Records contained in a dataset
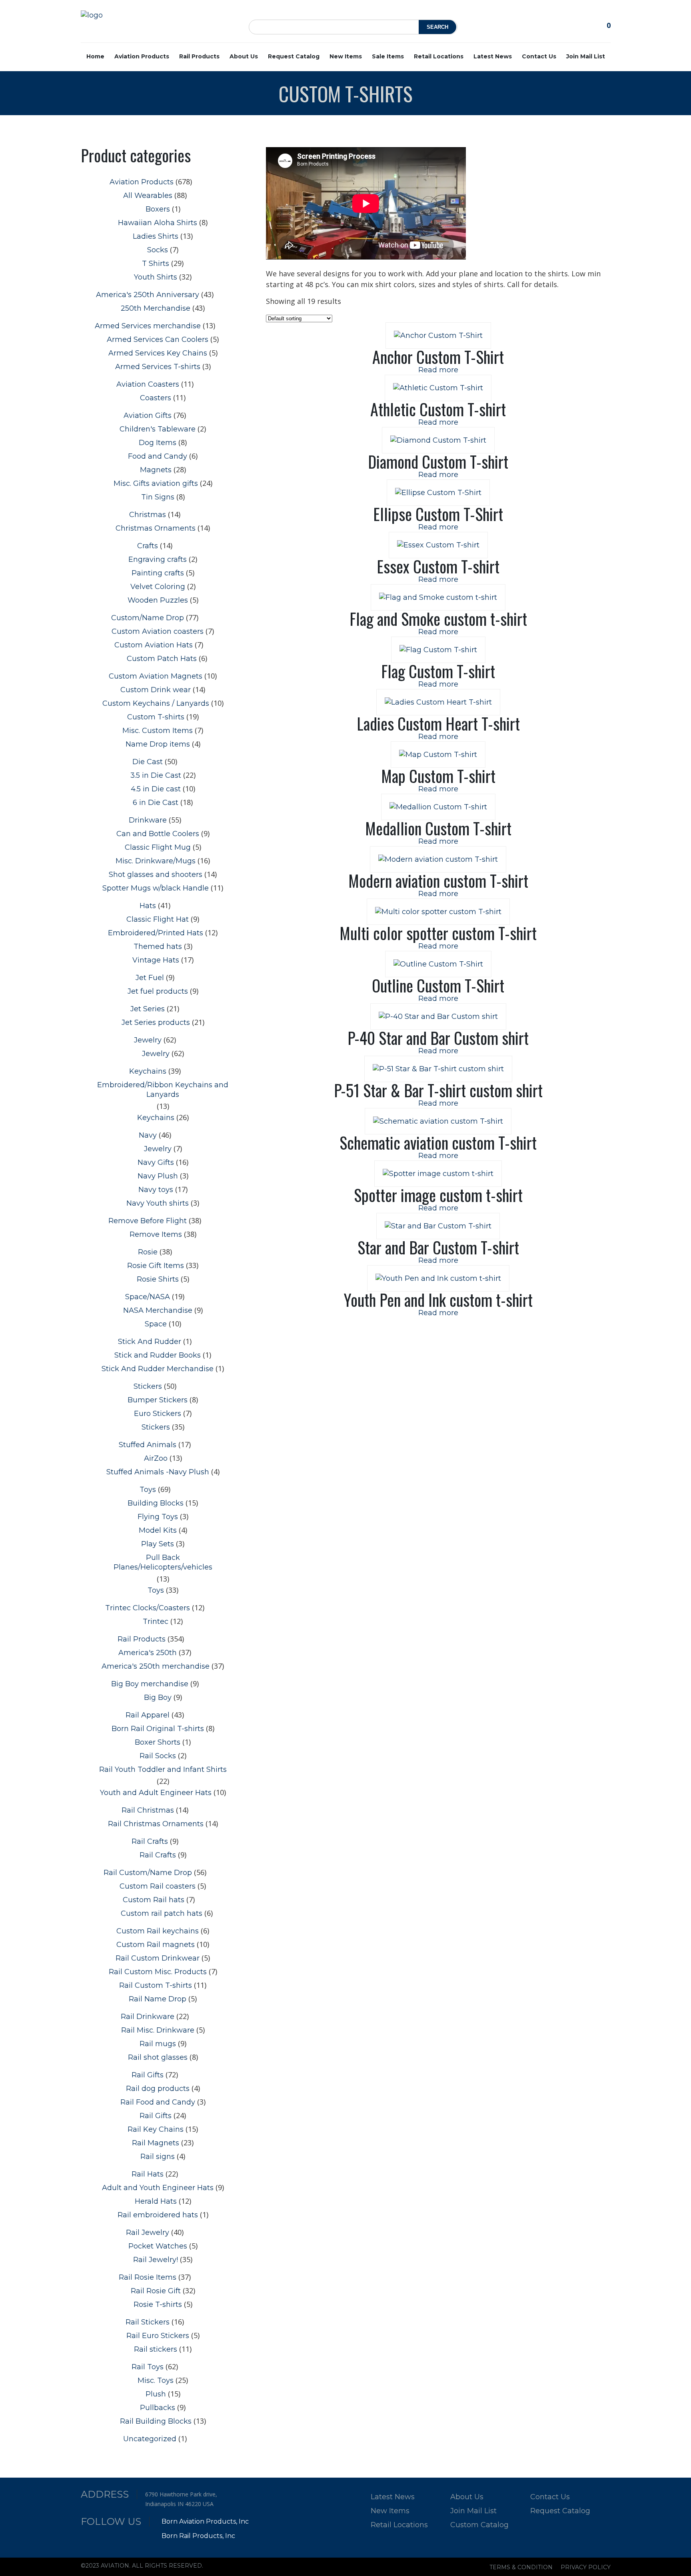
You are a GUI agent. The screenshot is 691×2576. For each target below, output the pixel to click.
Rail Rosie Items (147, 2277)
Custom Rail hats (153, 1899)
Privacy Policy (586, 2567)
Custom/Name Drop (147, 617)
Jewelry (148, 1040)
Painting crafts (158, 573)
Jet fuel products (158, 991)
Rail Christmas (148, 1810)
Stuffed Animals (147, 1444)
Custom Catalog (479, 2524)
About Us (244, 56)
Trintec (155, 1621)
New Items (346, 56)
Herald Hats (156, 2201)
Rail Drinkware (147, 2016)
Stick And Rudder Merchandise (158, 1368)
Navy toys (155, 1189)
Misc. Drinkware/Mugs (156, 861)
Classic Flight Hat (157, 919)
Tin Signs (157, 497)
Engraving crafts (157, 559)
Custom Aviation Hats (153, 645)
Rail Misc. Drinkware (157, 2030)
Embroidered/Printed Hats (155, 933)
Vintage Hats (155, 960)
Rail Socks (158, 1755)
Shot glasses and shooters (155, 874)
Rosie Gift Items (155, 1265)
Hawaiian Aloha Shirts (157, 222)
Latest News (492, 56)
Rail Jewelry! (155, 2259)
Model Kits (158, 1530)
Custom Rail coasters (158, 1886)
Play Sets (157, 1544)
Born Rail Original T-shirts (158, 1728)
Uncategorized (149, 2438)
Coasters (155, 397)
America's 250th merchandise (156, 1666)
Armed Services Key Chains (157, 353)
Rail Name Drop (157, 1999)
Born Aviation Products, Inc (205, 2521)
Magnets (156, 469)
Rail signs (157, 2156)
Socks (157, 250)
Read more (438, 369)
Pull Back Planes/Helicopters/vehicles (163, 1562)
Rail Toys (148, 2366)
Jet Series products (156, 1022)
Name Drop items (158, 744)
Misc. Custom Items (157, 730)
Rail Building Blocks (156, 2421)
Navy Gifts (156, 1162)
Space (156, 1324)
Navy (148, 1135)
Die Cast (147, 761)
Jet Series (147, 1008)
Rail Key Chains (156, 2129)
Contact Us (539, 56)
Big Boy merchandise (149, 1683)
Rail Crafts (150, 1841)
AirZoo (156, 1458)
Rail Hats (148, 2174)
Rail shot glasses (158, 2057)
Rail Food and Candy (157, 2102)
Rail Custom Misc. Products (158, 1971)
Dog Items (157, 442)
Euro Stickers (157, 1413)
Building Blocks (156, 1503)
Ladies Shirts (155, 236)
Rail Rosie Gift (156, 2290)
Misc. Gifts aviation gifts (156, 483)
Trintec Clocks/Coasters (147, 1608)
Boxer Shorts (157, 1742)
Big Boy (158, 1697)
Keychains (147, 1071)
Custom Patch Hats (162, 658)
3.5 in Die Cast (155, 775)
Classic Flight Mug (158, 847)
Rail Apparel (148, 1715)
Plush (156, 2394)
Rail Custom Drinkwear (158, 1958)
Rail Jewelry (147, 2232)
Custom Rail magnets (155, 1944)
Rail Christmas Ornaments (156, 1823)
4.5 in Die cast (156, 789)
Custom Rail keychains (157, 1931)
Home (95, 56)
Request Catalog (294, 56)
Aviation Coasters (147, 384)
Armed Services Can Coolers (157, 339)
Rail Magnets (155, 2143)
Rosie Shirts (158, 1279)
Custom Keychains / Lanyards (155, 703)
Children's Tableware (158, 429)
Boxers (158, 209)
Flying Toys (158, 1516)
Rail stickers (155, 2349)
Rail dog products (158, 2088)
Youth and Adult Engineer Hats (156, 1792)
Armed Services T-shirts (157, 366)
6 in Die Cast (155, 802)
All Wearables (147, 195)
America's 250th (147, 1652)
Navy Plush (158, 1176)
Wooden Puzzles (158, 600)
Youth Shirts (155, 277)
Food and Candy (157, 456)
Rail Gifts (148, 2075)
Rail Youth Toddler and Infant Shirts (163, 1769)
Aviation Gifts (148, 415)
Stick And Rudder (149, 1341)
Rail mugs (158, 2043)
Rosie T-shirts (158, 2304)
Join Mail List (585, 56)
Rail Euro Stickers (157, 2335)
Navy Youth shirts (157, 1203)
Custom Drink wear (155, 689)
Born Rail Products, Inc (198, 2536)
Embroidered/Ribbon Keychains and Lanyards (162, 1089)
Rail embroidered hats (158, 2215)
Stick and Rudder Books (157, 1355)
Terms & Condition (521, 2567)
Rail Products (199, 56)
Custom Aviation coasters (158, 631)
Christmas (147, 514)
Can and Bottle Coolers (157, 833)
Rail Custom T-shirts (155, 1985)
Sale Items (388, 56)
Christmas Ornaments (156, 528)
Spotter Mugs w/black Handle (155, 888)
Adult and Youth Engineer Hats (158, 2187)
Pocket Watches (157, 2246)
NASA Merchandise (157, 1310)
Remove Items (156, 1234)
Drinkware (148, 820)
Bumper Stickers (158, 1400)
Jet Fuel (150, 977)
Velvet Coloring (157, 586)
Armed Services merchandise (148, 326)
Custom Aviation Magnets (155, 676)
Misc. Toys (156, 2380)
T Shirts (155, 263)
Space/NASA (147, 1296)
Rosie (148, 1252)
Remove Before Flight (147, 1220)
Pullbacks (157, 2407)
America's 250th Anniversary (147, 294)
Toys (148, 1489)
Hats (148, 905)
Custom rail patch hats (161, 1913)
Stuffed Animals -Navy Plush (157, 1472)
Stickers (148, 1386)
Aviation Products (141, 56)
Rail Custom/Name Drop (148, 1872)
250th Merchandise (155, 308)
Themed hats (158, 946)
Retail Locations (438, 56)
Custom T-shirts (155, 717)
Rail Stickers (148, 2322)
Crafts (147, 545)
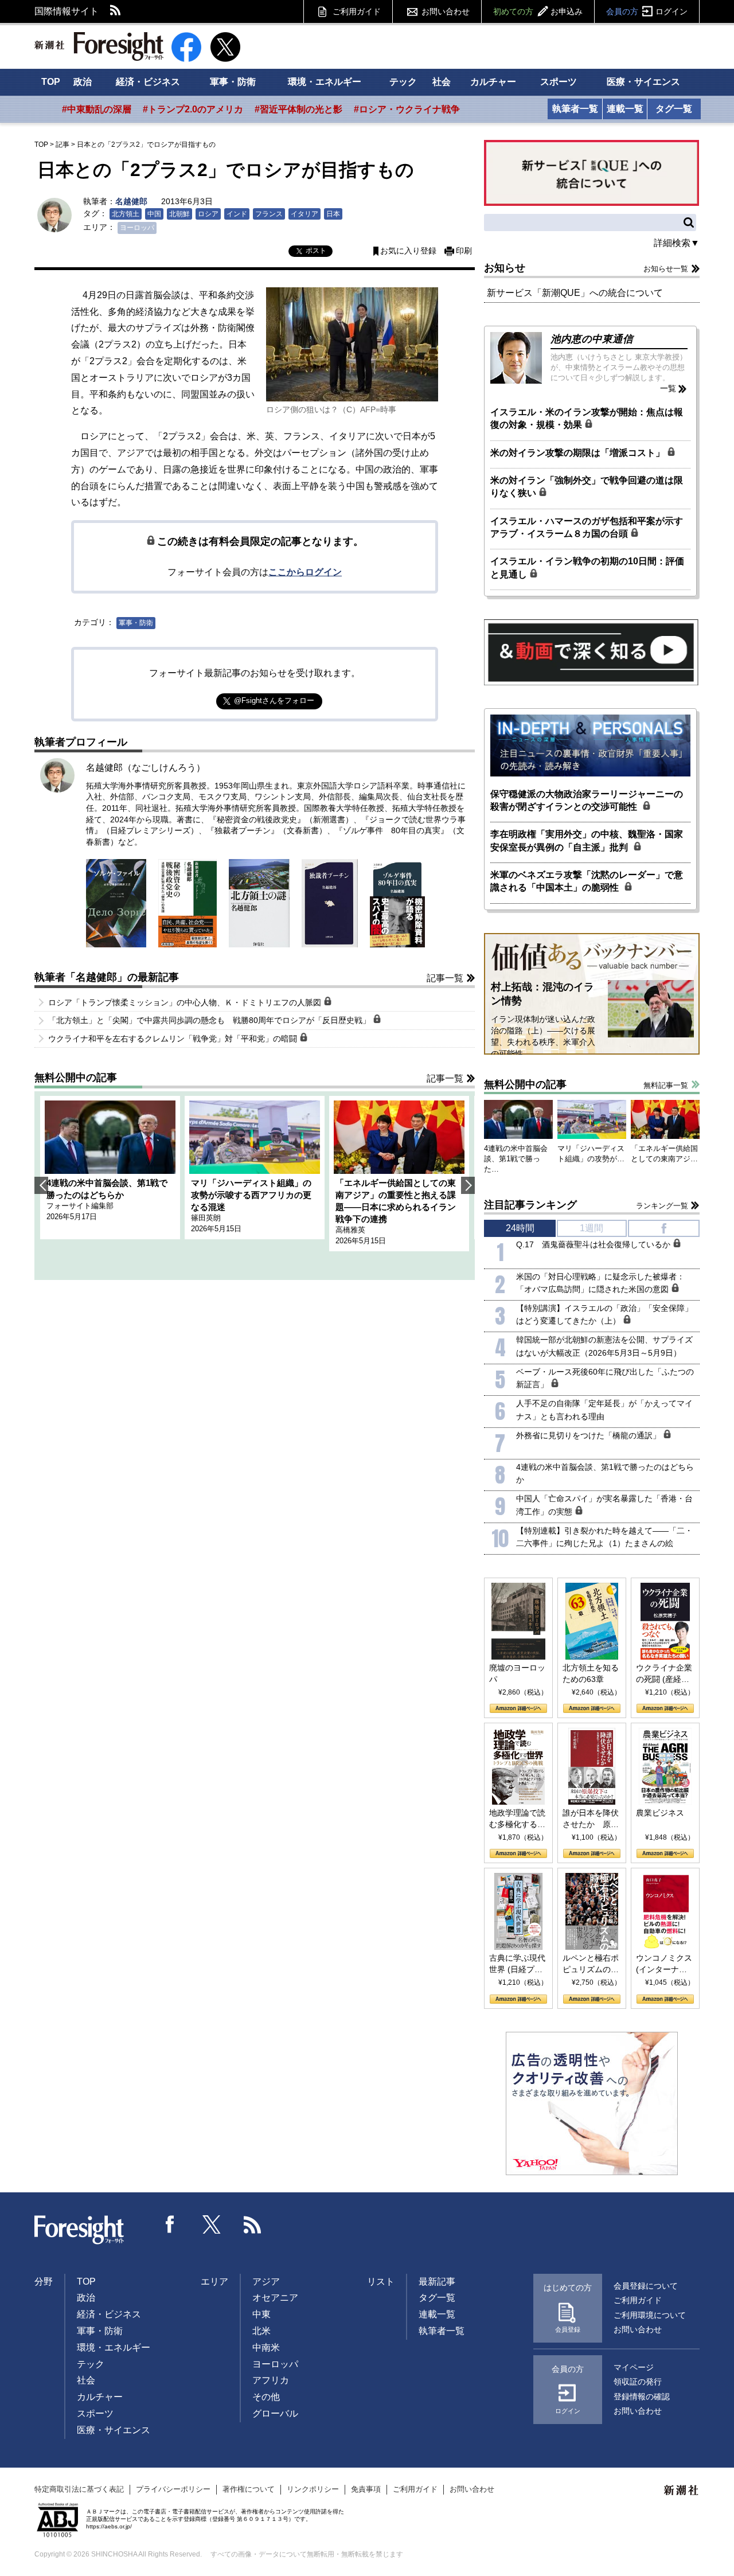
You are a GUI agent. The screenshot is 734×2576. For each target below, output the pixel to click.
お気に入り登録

■ WORK INSTRUCTION:
Only the lines above from the one with "Bumper Stickers (158, 1400)" up to and including the one with "Custom T-shirts (155, 717)" should be repeated, exactly as written.

■ FINISHED EXERCISE:
Bumper Stickers (158, 1400)
Jet Fuel (150, 977)
Velvet Coloring (157, 586)
Armed Services merchandise (148, 326)
Custom Aviation Magnets (155, 676)
Misc. Toys (156, 2380)
T Shirts (155, 263)
Space/NASA (147, 1296)
Rosie (148, 1252)
Remove Before Flight (147, 1220)
Pullbacks (157, 2407)
America's 250th Anniversary (147, 294)
Toys (148, 1489)
Hats (148, 905)
Custom rail patch hats (161, 1913)
Stuffed Animals -Navy Plush (157, 1472)
Stickers (148, 1386)
Aviation Products (141, 56)
Rail Custom/Name Drop (148, 1872)
250th Merchandise (155, 308)
Themed hats (158, 946)
Retail Locations (438, 56)
Custom T-shirts (155, 717)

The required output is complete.